Pure anecdote : beaucoup plus tard, à la finale d'un concours de piano organisée par la naissante ORTF, Henriette se retrouva confrontée - par le plus grand des hasards, à la future épouse d'un très proche collaborateur d'Edgar. Le préfet M. - appelons-le d'une initiale - eut, en 1968, au cabinet de l'Éducation nationale, la charge, complexe, mais directement assistée par le ministre, des relations avec l'Intérieur. Il suivit ensuite le président aux Affaires sociales, puis à l'Assemblée nationale. Et c'est, encore plus tard, sa jeune femme qui s'efforça de combler les lacunes musicales d'Edgar, plus trop en phase avec les notes quand il entreprit d'écrire des chansons. Dans l'immédiat, au concours de la radio-télé, elle fut devancée par Henriette et, pour beaucoup de raisons, dans l'ordre edgarien des choses, c'était sans doute nettement mieux ainsi...

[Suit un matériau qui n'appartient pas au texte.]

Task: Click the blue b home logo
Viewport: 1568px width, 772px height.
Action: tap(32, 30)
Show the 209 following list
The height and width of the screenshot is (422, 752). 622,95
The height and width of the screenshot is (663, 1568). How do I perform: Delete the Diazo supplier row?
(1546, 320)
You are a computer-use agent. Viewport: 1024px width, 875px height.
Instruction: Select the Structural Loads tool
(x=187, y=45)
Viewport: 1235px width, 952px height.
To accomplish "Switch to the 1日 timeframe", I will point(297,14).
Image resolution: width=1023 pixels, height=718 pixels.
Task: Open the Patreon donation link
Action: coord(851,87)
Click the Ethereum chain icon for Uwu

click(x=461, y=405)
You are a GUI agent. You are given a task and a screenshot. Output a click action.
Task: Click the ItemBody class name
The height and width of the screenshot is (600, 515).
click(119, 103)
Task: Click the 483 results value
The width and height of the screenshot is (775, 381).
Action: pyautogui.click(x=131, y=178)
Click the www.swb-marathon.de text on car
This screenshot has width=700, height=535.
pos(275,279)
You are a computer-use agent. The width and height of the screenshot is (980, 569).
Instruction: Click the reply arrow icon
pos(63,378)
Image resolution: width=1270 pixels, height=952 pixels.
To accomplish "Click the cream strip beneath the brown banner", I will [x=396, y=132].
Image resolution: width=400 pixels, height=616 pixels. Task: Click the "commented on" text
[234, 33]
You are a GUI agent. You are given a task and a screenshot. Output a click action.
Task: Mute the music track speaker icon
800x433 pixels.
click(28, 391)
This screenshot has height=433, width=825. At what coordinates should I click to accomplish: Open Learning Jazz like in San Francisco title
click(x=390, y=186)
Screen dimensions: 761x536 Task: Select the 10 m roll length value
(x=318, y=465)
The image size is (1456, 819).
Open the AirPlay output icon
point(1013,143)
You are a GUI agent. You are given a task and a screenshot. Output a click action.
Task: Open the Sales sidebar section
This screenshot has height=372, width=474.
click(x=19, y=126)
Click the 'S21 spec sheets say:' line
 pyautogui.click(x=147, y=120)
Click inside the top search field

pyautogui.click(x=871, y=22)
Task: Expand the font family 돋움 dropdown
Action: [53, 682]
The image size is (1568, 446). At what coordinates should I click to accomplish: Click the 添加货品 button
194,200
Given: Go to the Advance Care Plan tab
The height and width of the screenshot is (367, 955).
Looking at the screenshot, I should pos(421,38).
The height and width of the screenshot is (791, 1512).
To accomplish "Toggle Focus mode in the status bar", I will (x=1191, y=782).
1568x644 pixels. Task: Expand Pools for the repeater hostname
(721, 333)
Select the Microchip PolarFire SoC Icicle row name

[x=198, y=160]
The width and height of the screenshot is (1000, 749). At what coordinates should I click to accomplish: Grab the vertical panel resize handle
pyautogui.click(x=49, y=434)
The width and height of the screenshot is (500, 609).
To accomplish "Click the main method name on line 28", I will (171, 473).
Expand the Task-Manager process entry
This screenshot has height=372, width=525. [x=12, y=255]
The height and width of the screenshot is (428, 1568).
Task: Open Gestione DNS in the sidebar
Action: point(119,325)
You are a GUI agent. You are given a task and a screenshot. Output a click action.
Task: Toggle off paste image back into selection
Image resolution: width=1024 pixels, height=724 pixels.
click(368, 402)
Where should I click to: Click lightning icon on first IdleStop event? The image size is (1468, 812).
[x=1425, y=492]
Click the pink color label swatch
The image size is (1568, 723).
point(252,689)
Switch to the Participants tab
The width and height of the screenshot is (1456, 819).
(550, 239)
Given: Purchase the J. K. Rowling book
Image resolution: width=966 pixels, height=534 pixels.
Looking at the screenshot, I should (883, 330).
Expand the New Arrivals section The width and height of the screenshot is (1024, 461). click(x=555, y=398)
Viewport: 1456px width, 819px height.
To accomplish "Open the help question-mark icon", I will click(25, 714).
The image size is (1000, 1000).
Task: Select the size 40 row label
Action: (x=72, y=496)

Détail d'un autre type, fourni, toujours, par le président, mais, cette fois, dans son ouvrage, L'Ame du combat (un mot bien engagé et bien martial pour lui !) : «On ne parlait jamais de politique à la maison», ce qui nous laissera sans doute à jamais dans l'ignorance absolue des choix paternels, lesquels ne devaient pas être d'ultra-gauche.